──────── Source information

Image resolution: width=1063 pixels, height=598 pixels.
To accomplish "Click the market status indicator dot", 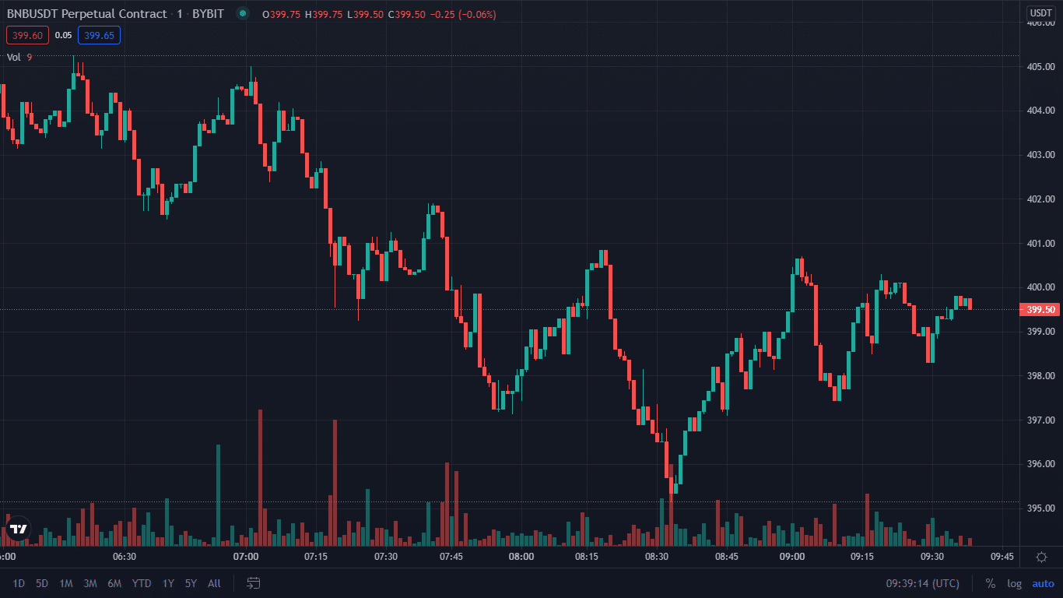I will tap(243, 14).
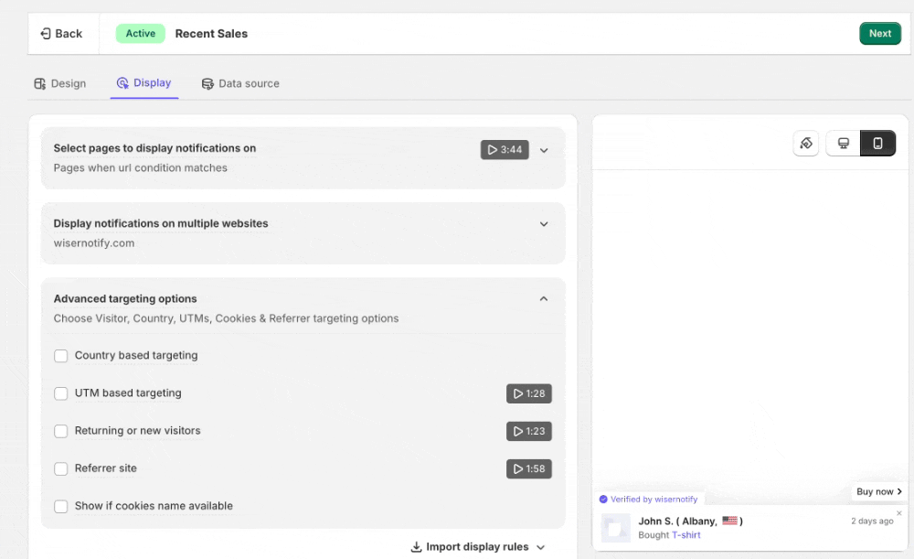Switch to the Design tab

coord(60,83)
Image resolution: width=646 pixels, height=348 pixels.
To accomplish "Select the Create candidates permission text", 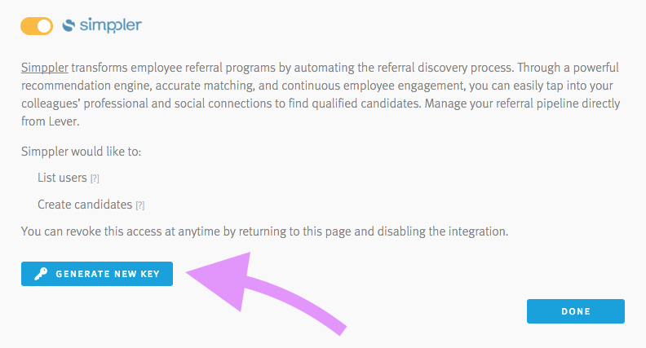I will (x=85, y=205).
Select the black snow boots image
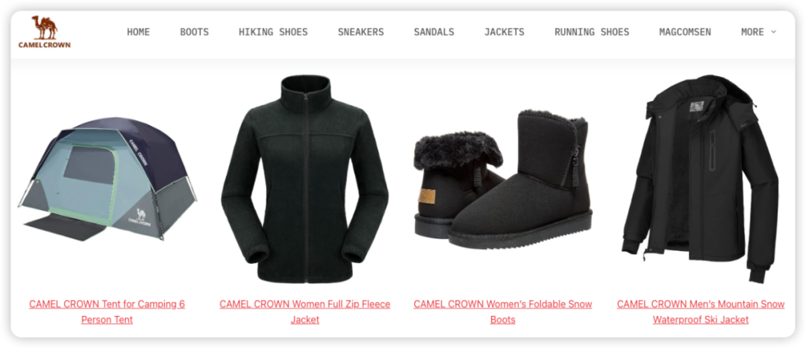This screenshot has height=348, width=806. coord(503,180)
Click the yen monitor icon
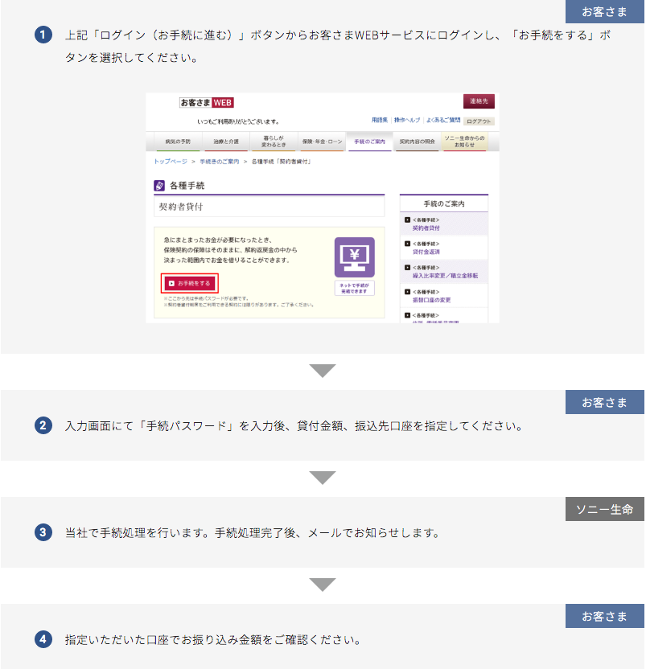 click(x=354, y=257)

────────────────

Activity – The exact lines from the one containing "Select the black snow boots image" through the end of the data are to be copied, with both ends kept and pictures left out.

Exercise response –
Select the black snow boots image
This screenshot has height=348, width=806. coord(503,180)
Click the yen monitor icon
 click(x=354, y=257)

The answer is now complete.